* Task instructions *
From the entries below, return only the lines starting at the one that contains "Instruction: Open the ML menu" and ending at the one that contains "The image size is (610, 205).", exactly as they stand.

Stored items:
──────────

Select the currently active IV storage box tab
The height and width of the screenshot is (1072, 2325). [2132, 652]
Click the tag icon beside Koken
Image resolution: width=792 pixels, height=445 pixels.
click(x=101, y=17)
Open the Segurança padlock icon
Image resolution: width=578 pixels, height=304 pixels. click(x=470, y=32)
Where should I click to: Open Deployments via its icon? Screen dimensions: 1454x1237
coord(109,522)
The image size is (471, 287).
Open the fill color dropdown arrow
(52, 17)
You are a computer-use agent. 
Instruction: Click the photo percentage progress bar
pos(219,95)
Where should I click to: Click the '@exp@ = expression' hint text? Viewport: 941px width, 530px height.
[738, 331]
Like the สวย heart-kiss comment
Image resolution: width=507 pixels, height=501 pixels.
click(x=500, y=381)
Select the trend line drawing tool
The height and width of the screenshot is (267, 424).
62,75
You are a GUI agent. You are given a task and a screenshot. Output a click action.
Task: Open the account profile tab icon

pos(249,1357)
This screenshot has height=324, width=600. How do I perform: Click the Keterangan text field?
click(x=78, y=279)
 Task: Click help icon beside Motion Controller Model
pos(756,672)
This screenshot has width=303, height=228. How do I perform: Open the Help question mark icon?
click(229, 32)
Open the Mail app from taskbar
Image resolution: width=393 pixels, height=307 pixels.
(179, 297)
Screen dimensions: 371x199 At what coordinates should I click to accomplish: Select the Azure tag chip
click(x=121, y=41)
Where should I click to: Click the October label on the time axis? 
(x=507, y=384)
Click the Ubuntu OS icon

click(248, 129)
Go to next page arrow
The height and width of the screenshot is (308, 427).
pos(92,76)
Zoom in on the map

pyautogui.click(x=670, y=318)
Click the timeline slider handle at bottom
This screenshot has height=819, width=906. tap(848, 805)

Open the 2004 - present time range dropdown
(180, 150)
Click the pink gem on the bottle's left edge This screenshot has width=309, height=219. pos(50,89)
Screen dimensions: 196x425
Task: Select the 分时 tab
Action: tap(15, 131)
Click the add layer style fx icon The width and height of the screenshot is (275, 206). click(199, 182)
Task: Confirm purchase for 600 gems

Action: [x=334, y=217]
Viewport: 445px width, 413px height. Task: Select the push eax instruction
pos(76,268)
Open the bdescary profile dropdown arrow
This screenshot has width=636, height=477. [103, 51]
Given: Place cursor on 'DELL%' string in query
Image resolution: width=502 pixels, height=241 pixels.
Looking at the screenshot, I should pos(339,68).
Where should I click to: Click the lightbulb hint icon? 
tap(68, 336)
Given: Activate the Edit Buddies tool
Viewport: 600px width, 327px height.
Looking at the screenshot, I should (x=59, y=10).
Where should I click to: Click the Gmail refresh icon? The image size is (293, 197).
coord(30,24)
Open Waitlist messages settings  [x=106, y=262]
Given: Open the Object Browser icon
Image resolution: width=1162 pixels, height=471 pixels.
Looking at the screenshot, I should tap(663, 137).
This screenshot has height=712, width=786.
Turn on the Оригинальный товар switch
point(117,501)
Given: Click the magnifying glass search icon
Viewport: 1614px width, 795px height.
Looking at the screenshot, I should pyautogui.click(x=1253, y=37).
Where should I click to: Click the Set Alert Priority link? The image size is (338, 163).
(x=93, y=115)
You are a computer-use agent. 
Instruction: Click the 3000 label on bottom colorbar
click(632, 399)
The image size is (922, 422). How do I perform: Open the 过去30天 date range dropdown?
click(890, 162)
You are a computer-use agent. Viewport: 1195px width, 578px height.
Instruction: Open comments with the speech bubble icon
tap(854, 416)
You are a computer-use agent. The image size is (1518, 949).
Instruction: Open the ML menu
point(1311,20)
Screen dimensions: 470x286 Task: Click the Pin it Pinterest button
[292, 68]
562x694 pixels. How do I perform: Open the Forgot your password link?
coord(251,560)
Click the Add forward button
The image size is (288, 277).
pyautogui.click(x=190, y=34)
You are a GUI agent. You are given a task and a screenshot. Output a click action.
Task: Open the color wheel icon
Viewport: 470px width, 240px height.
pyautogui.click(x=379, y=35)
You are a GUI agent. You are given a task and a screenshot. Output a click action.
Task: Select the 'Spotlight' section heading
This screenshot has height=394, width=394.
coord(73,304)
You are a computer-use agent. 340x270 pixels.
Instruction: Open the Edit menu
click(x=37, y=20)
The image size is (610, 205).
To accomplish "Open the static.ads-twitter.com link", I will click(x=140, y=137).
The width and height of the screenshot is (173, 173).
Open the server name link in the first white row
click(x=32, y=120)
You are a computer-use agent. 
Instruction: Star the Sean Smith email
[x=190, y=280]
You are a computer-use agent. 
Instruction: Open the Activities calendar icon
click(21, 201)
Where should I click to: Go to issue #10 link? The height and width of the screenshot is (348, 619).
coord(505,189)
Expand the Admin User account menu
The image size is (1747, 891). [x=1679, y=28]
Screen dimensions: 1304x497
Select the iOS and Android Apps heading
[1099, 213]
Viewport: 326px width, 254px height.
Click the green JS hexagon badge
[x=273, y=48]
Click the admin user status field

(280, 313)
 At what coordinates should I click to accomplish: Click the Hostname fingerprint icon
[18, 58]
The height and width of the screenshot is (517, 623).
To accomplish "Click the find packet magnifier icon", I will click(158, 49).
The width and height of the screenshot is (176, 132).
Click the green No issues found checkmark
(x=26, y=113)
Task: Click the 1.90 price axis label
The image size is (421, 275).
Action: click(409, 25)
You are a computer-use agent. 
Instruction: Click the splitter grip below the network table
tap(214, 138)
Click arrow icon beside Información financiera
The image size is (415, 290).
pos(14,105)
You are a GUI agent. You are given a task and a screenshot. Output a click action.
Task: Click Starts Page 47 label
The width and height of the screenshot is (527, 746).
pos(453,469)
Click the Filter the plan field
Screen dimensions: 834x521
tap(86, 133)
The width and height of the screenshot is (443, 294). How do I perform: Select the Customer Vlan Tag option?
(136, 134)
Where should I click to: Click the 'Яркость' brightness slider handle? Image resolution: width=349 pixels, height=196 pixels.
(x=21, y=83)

──────────

* Exercise response *
Instruction: Open the ML menu
point(1311,20)
Screen dimensions: 470x286 Task: Click the Pin it Pinterest button
[292, 68]
562x694 pixels. How do I perform: Open the Forgot your password link?
coord(251,560)
Click the Add forward button
The image size is (288, 277).
pyautogui.click(x=190, y=34)
You are a GUI agent. You are given a task and a screenshot. Output a click action.
Task: Open the color wheel icon
Viewport: 470px width, 240px height.
pyautogui.click(x=379, y=35)
You are a GUI agent. You are given a task and a screenshot. Output a click action.
Task: Select the 'Spotlight' section heading
This screenshot has height=394, width=394.
coord(73,304)
You are a computer-use agent. 340x270 pixels.
Instruction: Open the Edit menu
click(x=37, y=20)
The image size is (610, 205).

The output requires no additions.